▶ REQUIRED TASK: Copy each of the following items word for word, with nothing added or changed.

▶ EXTRACTED DATA:
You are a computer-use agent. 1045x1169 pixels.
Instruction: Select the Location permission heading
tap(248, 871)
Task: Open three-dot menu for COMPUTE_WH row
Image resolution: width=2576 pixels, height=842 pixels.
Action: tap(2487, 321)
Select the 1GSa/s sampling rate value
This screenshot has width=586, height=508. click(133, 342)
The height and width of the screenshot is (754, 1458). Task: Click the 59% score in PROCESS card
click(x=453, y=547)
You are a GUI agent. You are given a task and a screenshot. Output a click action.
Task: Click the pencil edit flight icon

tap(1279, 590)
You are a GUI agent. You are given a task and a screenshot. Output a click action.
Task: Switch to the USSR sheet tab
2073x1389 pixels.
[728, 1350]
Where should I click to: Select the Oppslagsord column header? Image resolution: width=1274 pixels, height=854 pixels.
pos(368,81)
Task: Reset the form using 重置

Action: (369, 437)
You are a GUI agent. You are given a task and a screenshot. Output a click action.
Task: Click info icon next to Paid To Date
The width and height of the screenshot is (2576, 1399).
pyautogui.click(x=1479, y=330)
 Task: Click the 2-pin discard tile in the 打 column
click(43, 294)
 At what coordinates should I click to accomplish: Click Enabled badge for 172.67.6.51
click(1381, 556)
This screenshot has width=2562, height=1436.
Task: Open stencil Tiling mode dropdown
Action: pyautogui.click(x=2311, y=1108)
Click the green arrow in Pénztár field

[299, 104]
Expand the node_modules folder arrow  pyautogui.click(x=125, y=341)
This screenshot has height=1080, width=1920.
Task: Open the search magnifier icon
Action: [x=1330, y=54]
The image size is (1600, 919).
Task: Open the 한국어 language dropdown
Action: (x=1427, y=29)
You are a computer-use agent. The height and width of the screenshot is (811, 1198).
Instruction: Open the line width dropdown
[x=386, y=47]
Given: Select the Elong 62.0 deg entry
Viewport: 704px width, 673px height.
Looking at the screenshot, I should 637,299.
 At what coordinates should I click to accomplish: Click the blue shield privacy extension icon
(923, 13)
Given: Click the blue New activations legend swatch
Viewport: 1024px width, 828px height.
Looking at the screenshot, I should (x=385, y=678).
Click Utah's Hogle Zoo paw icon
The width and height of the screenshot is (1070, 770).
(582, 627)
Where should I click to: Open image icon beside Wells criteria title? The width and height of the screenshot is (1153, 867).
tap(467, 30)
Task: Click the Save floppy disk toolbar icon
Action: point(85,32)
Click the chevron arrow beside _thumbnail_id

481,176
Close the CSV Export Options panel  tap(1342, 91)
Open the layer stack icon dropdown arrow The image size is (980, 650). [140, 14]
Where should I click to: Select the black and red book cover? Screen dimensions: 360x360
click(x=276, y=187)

▶ ANSWER:
You are a computer-use agent. 1045x1169 pixels.
Instruction: Select the Location permission heading
tap(248, 871)
Task: Open three-dot menu for COMPUTE_WH row
Image resolution: width=2576 pixels, height=842 pixels.
Action: tap(2487, 321)
Select the 1GSa/s sampling rate value
This screenshot has width=586, height=508. click(133, 342)
The height and width of the screenshot is (754, 1458). Task: Click the 59% score in PROCESS card
click(x=453, y=547)
You are a GUI agent. You are given a task and a screenshot. Output a click action.
Task: Click the pencil edit flight icon

tap(1279, 590)
You are a GUI agent. You are given a task and a screenshot. Output a click action.
Task: Switch to the USSR sheet tab
2073x1389 pixels.
[728, 1350]
Where should I click to: Select the Oppslagsord column header? Image resolution: width=1274 pixels, height=854 pixels.
pos(368,81)
Task: Reset the form using 重置

Action: (369, 437)
You are a GUI agent. You are given a task and a screenshot. Output a click action.
Task: Click info icon next to Paid To Date
The width and height of the screenshot is (2576, 1399).
pyautogui.click(x=1479, y=330)
 Task: Click the 2-pin discard tile in the 打 column
click(43, 294)
 At what coordinates should I click to accomplish: Click Enabled badge for 172.67.6.51
click(1381, 556)
This screenshot has width=2562, height=1436.
Task: Open stencil Tiling mode dropdown
Action: pyautogui.click(x=2311, y=1108)
Click the green arrow in Pénztár field

[299, 104]
Expand the node_modules folder arrow  pyautogui.click(x=125, y=341)
This screenshot has height=1080, width=1920.
Task: Open the search magnifier icon
Action: [x=1330, y=54]
The image size is (1600, 919).
Task: Open the 한국어 language dropdown
Action: (x=1427, y=29)
You are a computer-use agent. The height and width of the screenshot is (811, 1198).
Instruction: Open the line width dropdown
[x=386, y=47]
Given: Select the Elong 62.0 deg entry
Viewport: 704px width, 673px height.
Looking at the screenshot, I should 637,299.
 At what coordinates should I click to accomplish: Click the blue shield privacy extension icon
(923, 13)
Given: Click the blue New activations legend swatch
Viewport: 1024px width, 828px height.
Looking at the screenshot, I should (x=385, y=678).
Click Utah's Hogle Zoo paw icon
The width and height of the screenshot is (1070, 770).
(582, 627)
Where should I click to: Open image icon beside Wells criteria title? The width and height of the screenshot is (1153, 867).
tap(467, 30)
Task: Click the Save floppy disk toolbar icon
Action: point(85,32)
Click the chevron arrow beside _thumbnail_id

481,176
Close the CSV Export Options panel  tap(1342, 91)
Open the layer stack icon dropdown arrow The image size is (980, 650). [140, 14]
Where should I click to: Select the black and red book cover? Screen dimensions: 360x360
click(x=276, y=187)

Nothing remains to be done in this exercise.